Start of Task input
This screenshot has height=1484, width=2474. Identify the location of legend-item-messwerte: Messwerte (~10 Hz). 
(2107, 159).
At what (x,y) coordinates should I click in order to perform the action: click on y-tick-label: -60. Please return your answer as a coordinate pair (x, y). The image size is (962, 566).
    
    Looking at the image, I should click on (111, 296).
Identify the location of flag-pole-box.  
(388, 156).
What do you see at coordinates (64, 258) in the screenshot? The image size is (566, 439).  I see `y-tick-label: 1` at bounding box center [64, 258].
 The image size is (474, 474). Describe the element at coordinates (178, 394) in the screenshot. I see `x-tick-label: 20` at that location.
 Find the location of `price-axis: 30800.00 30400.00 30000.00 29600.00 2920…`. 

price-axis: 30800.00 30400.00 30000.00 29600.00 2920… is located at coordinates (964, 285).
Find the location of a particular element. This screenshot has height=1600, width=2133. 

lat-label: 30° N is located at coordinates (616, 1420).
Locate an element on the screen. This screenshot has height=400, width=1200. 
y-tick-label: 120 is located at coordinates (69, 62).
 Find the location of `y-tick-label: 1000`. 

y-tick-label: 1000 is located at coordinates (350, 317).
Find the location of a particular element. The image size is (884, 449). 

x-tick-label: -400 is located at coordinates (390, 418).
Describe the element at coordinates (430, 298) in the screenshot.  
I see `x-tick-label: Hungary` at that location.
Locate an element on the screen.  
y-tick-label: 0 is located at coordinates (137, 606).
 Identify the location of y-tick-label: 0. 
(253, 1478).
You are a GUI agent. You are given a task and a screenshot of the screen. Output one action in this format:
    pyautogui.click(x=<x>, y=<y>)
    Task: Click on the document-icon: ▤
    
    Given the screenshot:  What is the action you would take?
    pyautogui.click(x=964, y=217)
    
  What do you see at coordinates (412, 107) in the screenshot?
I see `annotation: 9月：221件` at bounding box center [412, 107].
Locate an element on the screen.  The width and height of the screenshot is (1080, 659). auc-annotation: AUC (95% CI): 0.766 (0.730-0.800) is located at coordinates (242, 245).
End of Task input
Problem to solve — Can you give the records above again with "particular element" swapped for "specific element" everywhere and everything else left as is?

Response below —
This screenshot has height=1484, width=2474. Identify the location of legend-item-messwerte: Messwerte (~10 Hz). 
(2107, 159).
At what (x,y) coordinates should I click in order to perform the action: click on y-tick-label: -60. Please return your answer as a coordinate pair (x, y). The image size is (962, 566).
    
    Looking at the image, I should click on (111, 296).
Identify the location of flag-pole-box.  
(388, 156).
What do you see at coordinates (64, 258) in the screenshot? The image size is (566, 439).  I see `y-tick-label: 1` at bounding box center [64, 258].
 The image size is (474, 474). Describe the element at coordinates (178, 394) in the screenshot. I see `x-tick-label: 20` at that location.
 Find the location of `price-axis: 30800.00 30400.00 30000.00 29600.00 2920…`. 

price-axis: 30800.00 30400.00 30000.00 29600.00 2920… is located at coordinates (964, 285).
Find the location of a specific element. This screenshot has height=1600, width=2133. 

lat-label: 30° N is located at coordinates (616, 1420).
Locate an element on the screen. This screenshot has height=400, width=1200. 
y-tick-label: 120 is located at coordinates (69, 62).
 Find the location of `y-tick-label: 1000`. 

y-tick-label: 1000 is located at coordinates (350, 317).
Find the location of a specific element. The image size is (884, 449). 

x-tick-label: -400 is located at coordinates (390, 418).
Describe the element at coordinates (430, 298) in the screenshot.  
I see `x-tick-label: Hungary` at that location.
Locate an element on the screen.  
y-tick-label: 0 is located at coordinates (137, 606).
 Identify the location of y-tick-label: 0. 
(253, 1478).
You are a GUI agent. You are given a task and a screenshot of the screen. Output one action in this format:
    pyautogui.click(x=<x>, y=<y>)
    Task: Click on the document-icon: ▤
    
    Given the screenshot:  What is the action you would take?
    pyautogui.click(x=964, y=217)
    
  What do you see at coordinates (412, 107) in the screenshot?
I see `annotation: 9月：221件` at bounding box center [412, 107].
Locate an element on the screen.  The width and height of the screenshot is (1080, 659). auc-annotation: AUC (95% CI): 0.766 (0.730-0.800) is located at coordinates (242, 245).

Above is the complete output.